Chick-fil-nAy: Evaluate companies’ values before consuming


By Andrew Bucko, Opinion Editor

Famed for its seven signature sauces, alarmingly polite customer service and poultry-packed menu, Atlanta-based chain Chick-Fil-A has a massive presence across the U.S. with a whopping 2,200 locations across 39 states, with locations in Toronto set to open this year.

It was only seven short years ago that comments from the company’s CEO, Dan Cathy, risked ending that growth entirely. In a June 2012 interview, Cathy stated that changing political sentiment toward gay marriage was “inviting God’s judgement on our nation.” During that same time, Chick-Fil-A’s donation portfolio included millions of dollars to groups like Exodus International, which offers services helping people to “limit their homosexual desires” through means of conversion.
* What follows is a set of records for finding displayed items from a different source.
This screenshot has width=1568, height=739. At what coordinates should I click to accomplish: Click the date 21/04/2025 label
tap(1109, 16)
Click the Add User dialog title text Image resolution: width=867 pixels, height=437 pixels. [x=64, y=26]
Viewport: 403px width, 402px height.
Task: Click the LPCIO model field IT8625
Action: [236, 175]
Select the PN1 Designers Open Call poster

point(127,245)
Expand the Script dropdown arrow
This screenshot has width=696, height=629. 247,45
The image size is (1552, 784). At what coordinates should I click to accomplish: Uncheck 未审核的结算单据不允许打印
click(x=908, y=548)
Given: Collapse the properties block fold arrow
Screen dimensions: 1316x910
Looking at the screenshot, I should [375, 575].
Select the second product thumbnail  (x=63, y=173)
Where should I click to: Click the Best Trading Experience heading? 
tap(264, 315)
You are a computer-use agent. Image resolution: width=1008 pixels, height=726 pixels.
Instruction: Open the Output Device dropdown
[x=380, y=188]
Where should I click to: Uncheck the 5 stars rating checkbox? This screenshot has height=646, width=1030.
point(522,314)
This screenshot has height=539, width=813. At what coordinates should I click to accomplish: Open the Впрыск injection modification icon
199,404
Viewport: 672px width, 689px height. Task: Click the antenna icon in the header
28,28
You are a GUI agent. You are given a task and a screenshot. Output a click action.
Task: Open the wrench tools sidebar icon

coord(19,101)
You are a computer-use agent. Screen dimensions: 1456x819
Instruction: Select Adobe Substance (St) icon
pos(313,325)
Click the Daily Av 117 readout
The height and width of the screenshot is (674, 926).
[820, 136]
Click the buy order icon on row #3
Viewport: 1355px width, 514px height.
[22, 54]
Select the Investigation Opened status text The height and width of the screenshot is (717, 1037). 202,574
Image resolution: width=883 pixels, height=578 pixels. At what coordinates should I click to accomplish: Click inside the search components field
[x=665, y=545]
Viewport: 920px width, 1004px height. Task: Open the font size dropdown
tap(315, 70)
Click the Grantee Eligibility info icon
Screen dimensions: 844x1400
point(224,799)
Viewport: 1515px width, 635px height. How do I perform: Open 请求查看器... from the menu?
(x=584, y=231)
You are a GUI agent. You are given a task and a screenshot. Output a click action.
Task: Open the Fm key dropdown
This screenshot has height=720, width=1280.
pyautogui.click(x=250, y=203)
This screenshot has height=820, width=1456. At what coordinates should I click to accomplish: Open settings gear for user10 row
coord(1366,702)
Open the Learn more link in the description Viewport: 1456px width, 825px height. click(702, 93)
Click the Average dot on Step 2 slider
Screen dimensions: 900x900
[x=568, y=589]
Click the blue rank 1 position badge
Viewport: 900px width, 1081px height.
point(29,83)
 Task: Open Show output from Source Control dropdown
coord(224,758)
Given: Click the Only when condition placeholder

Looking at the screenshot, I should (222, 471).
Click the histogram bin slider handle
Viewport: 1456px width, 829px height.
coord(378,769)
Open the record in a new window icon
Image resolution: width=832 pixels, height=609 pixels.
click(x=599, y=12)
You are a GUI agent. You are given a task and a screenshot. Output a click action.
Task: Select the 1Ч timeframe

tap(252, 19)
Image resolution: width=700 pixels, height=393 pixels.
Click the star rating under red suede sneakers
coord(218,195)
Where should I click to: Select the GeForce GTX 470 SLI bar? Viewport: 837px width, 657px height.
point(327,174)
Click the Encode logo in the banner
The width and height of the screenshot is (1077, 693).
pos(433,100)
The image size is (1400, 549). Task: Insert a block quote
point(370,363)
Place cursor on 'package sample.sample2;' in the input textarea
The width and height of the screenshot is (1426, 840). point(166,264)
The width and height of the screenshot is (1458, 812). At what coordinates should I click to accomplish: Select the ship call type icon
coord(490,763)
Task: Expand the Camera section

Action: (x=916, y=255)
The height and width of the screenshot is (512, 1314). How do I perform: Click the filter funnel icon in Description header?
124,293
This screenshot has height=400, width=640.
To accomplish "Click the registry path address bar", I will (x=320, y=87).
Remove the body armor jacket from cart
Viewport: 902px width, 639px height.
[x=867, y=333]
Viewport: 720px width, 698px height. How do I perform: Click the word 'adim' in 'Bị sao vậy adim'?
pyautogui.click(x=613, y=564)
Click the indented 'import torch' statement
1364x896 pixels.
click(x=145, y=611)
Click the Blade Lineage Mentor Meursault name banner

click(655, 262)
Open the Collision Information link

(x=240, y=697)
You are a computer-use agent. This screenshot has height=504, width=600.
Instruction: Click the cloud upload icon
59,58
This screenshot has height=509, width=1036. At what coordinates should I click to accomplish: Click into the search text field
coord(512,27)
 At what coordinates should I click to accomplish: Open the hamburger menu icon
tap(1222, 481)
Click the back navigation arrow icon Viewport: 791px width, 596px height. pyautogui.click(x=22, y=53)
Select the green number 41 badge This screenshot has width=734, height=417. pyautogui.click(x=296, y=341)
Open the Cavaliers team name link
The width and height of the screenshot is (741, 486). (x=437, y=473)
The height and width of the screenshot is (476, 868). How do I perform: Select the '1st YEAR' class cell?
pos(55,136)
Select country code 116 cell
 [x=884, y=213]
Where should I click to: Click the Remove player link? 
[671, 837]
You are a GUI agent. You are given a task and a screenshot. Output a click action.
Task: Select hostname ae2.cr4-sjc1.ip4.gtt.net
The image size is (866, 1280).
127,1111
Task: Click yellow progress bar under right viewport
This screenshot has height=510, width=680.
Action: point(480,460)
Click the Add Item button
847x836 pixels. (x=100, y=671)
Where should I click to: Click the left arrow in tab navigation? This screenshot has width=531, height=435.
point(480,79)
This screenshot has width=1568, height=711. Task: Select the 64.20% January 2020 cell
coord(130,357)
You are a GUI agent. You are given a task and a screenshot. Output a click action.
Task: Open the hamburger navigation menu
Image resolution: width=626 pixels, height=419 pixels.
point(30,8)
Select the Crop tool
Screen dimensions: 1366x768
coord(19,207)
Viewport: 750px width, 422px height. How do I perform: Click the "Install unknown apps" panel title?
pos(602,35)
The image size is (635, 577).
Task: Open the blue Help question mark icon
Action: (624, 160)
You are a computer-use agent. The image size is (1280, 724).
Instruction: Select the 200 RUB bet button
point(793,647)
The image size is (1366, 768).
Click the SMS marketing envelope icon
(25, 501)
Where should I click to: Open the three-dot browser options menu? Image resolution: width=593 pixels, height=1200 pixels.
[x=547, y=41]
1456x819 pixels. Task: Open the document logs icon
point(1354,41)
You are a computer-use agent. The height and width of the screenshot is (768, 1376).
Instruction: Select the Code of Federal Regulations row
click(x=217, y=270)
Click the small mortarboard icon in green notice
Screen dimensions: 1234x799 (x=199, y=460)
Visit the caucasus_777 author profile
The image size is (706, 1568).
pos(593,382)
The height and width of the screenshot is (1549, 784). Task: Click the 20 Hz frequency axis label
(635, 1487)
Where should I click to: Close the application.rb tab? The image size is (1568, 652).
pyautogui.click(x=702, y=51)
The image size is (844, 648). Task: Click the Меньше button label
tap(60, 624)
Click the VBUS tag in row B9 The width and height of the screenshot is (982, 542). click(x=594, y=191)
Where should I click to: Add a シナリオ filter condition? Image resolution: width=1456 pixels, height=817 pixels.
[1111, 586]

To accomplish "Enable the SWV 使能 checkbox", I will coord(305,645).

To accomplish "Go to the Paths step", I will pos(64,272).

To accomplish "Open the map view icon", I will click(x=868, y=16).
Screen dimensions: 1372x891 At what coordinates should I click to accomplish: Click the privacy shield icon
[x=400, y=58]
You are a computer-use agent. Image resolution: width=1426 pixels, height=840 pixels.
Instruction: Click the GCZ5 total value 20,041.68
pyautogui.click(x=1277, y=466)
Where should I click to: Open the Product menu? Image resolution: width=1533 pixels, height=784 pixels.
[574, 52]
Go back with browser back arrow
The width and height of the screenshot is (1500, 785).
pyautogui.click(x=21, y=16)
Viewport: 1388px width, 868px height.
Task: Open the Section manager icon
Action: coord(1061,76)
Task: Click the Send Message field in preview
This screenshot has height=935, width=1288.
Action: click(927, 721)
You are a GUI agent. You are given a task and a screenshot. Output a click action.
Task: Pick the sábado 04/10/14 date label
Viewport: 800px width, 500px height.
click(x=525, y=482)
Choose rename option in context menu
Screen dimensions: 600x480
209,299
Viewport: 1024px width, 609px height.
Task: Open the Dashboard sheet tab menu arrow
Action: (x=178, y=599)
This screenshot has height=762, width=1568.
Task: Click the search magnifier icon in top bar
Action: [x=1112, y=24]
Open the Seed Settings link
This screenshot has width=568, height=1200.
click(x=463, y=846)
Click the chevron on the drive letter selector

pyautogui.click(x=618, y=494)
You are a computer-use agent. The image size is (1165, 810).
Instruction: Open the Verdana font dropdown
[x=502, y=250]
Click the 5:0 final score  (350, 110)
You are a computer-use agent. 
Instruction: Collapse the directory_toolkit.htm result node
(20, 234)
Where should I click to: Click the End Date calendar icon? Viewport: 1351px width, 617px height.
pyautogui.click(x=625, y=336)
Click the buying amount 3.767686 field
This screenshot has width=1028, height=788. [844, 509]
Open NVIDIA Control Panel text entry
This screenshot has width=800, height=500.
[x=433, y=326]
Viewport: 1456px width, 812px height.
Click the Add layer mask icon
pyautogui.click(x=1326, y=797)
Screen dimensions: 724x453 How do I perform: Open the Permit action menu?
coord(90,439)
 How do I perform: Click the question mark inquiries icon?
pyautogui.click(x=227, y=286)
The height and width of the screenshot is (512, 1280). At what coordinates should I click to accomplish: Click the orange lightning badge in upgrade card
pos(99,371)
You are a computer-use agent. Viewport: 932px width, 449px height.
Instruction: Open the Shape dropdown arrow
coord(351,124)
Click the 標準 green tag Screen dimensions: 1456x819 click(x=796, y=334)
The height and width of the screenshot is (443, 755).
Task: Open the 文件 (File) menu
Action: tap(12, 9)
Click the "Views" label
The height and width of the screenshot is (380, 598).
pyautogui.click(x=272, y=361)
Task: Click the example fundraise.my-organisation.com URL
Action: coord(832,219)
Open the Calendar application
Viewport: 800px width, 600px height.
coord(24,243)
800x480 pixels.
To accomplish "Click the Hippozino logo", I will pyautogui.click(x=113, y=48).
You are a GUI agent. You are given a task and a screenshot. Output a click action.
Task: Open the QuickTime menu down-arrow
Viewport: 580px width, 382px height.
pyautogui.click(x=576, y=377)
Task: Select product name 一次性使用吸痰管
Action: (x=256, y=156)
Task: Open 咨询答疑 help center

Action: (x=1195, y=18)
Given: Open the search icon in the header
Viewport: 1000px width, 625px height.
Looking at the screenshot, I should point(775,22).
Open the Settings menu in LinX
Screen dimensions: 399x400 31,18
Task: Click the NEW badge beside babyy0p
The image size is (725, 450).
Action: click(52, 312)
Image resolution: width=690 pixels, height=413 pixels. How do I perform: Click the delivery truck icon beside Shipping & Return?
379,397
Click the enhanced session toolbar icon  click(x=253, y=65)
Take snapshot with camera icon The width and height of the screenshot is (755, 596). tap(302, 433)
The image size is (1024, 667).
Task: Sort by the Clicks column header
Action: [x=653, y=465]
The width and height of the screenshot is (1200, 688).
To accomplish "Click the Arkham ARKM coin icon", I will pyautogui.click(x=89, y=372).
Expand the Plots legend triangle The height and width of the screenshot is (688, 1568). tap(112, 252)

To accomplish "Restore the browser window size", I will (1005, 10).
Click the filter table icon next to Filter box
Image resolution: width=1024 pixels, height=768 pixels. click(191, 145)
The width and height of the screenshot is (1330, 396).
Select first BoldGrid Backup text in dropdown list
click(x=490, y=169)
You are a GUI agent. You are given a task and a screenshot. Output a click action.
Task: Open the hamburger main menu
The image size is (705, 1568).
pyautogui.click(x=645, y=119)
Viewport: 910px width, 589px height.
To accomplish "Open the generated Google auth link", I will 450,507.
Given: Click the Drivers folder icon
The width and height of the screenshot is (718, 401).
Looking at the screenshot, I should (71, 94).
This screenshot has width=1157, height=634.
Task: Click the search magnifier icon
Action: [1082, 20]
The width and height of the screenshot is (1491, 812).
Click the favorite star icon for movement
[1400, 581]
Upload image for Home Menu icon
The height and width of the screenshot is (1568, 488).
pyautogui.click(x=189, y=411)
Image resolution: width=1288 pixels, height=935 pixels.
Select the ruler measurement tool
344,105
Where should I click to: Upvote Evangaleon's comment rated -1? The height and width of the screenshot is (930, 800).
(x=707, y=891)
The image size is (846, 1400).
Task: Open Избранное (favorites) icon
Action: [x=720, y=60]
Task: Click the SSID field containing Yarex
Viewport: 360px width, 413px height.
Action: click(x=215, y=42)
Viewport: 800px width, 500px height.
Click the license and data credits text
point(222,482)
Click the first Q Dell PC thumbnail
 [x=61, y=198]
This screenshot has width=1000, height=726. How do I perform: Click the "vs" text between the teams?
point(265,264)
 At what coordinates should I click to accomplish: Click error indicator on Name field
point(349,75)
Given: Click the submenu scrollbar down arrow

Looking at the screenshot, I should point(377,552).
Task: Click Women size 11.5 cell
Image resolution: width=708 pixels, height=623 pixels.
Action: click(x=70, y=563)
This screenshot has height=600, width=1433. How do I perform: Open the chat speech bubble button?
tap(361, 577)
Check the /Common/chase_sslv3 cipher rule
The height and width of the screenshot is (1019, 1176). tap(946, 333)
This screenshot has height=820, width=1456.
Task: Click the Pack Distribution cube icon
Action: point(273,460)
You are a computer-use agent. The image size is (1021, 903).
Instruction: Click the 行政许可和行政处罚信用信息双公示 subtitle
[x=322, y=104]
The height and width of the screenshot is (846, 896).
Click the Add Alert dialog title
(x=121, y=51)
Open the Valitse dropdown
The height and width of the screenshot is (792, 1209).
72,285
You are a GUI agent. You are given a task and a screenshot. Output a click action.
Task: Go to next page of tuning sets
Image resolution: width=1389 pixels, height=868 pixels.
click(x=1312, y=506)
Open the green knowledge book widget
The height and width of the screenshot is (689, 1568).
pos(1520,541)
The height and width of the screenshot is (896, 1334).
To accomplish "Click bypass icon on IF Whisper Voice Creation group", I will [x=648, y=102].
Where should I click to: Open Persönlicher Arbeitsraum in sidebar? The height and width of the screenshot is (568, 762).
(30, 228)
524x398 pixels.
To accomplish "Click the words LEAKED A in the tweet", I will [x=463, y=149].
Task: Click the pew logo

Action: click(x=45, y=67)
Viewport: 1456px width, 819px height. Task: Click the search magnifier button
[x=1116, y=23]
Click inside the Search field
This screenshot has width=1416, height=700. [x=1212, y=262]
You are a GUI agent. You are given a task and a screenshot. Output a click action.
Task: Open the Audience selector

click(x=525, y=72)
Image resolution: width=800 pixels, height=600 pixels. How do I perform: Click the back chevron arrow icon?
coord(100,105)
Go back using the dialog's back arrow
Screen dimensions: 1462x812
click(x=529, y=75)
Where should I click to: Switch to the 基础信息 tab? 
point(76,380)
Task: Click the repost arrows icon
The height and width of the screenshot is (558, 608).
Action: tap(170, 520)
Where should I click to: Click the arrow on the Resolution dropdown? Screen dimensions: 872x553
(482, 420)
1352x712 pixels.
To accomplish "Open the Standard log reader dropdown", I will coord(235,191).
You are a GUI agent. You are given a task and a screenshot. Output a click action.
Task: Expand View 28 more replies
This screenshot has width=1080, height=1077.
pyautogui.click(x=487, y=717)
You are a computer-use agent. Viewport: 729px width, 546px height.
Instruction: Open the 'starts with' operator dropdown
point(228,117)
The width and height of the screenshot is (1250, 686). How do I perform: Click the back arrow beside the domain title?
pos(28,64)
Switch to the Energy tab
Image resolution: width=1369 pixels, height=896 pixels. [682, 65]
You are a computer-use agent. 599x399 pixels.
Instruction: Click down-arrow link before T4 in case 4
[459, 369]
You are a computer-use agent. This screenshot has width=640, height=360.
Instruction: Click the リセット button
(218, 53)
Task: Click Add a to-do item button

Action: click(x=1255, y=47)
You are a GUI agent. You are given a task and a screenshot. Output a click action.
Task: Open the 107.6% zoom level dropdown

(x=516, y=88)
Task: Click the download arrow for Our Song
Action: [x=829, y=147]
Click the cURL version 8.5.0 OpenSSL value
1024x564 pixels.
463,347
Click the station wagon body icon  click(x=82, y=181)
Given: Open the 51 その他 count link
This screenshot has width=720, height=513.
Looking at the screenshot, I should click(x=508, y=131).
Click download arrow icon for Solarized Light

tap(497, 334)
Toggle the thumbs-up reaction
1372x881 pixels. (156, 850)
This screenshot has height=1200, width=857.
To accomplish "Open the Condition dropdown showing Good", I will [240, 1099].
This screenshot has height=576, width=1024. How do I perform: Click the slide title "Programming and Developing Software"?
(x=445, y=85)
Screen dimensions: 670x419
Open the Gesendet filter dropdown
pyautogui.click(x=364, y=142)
Seven years behind the controversy of Cathy’s statement, does Chick-Fil-A still have hens to reign in the coop?

While I’m always down for a good sandwich and some carnivalesque waffle fries, I can assure you I will not be Eat(ing) mor chikin anytime soon, regardless of how much those adorable cows pressure me to.

I would be a flaming hypocrite to say I am the most conscious consumer in the world. I still used to enjoy the occasional Hot Pocket before finding out parent company Nestle relies on child labor for cocoa production. But more often than not, I take a glance at where my favorite corporations are throwing their pennies.

There is something to be said about allowing your moral compass to guide your shopping cart. Too often, we rely on politicians and activists to evoke change, as opposed to making smaller decisions in our everyday lives that can amount to greatness.

While some may argue that all corporations are socially and ethically negligent in their own ways, this is no excuse for not doing your homework. I found it such a slap in the face when, midbite of a Chick-in-Mini (my final bite, for the record), a friend revealed to me that my money was fueling the degradation and deletion of my people. A little research on your favorite brands can save you a lot of headache and guilt when you unveil where your money is actually going.

In the very year that Cathy first made his scathing criticism of non-traditional marriage, the company saw growth of 12%. U.S. consumers are too busy checking if their food is non-GMO and soy free instead of questioning whether those chicken nuggets are soured by bigotry.

Is it okay to choose Chick-Fil-A? Obviously. But do I suggest evaluating your own beliefs before making your way to the drive-thru? Obviously.